Royce Hall wasn't full. The balcony was sparsely seated. There was a block of empty seats in the second row center. To be a Los Angeles crowd, it didn't really have that industry vibe. Perhaps all the glitterati were at the Saban show and decided not to return to see him again so soon. I saw Kristen, Lee Lee and Will. Both of the kids had a friend with them. When they come out, that's my cue that the show is about to start.

I avoided listening to the You Tube performances, so this was the first time I'd heard this Go Insane. He draws it out like he does NGBA and I think that takes the song out of the song. The pauses, the whispering, the stretching of singing syllables and words . . . Stop the madness. Also, while I applaud a deviation from the Dance ritual that every Joe off the street has come to expect. I do think the dynamic duo of Go Insane and Big Love back to back adds an intensity to the show that can't be beat.
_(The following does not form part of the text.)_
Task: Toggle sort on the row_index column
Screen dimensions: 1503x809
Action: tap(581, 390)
Lindsey's voice was in fine form. If I screamed as much as he does, I wouldn't even be able to talk without being hoarse, much less sing so powerfully through an entire set. He's truly a marvel.

Before he begins trouble he says, "as time goes by -- and a good deal of time has gone by . . ." which I found amusing. Of course, during the band introductions when Brett says that "some things get better with age," that was another reference to the passage of time for this man, but when he continues to perform with as much energy as he had 35 years ago, the aging doesn't seem credible, let alone relevant.
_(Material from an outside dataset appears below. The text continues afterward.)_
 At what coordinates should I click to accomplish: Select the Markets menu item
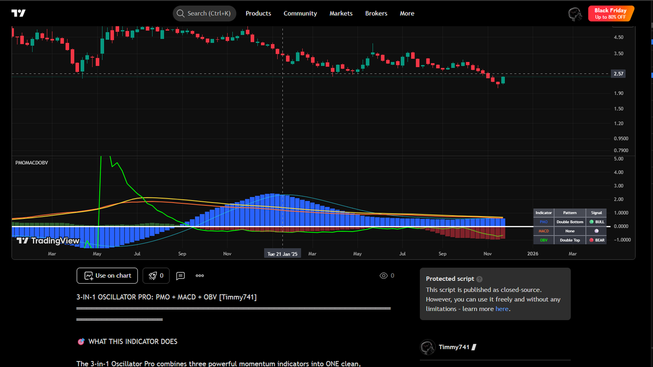pyautogui.click(x=341, y=13)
The critics have mentioned the anti-climatic closing. I also think it's a mistake to start off with UTS immediately after the band has entered.

After Tusk Lindsey says, "It's good to be home." Ha, good to be home singing a USC song on UCLA territory?

At the end of Stars are Crazy, he exhales deeply, "Hahhhh," evidencing the same apparent respiratory problems that waylaid the album version of She Smiled Sweetly.

When he introduces the band, he says that they are truly his brothers. Then, he yells, "My brother!" as he gets to each one of them. He says that putting things together for his solo work is a much more academic process than it is for Fleetwood Mac. He credits Brett for helping him do that. I'm not even sure what that means. Certainly though, when organizing new songs or weaving them into a setlist that takes more strategy, precision and thought than just deciding the sequence for playing Greatest Hits songs.

The audience swarmed the stage for GYOW, but when they were seated before that, it didn't seem to me like a sign of lethargy. I took it as attentiveness and I appreciate that. While I understand that the band is spurred by an enthusiastic dancing crowd, I see nothing wrong with rapt stillness. There's a certain oneness between audience and artist, when you can hear a pin drop.

Now, for the encore, I actually like Turn It On, I think the "you can fight you can pray, you can reach for the sky. You can heal someone's soul, you don't even know why" part is swift and surging enough to maintain the passion that GYOW stirred up.

I liked it at the end for Seeds We Sow when Lindsey said the meaning could be as vast as the world or as small as a single relationship.

In closing he said, "Los Angeles. This is my home. You are my home."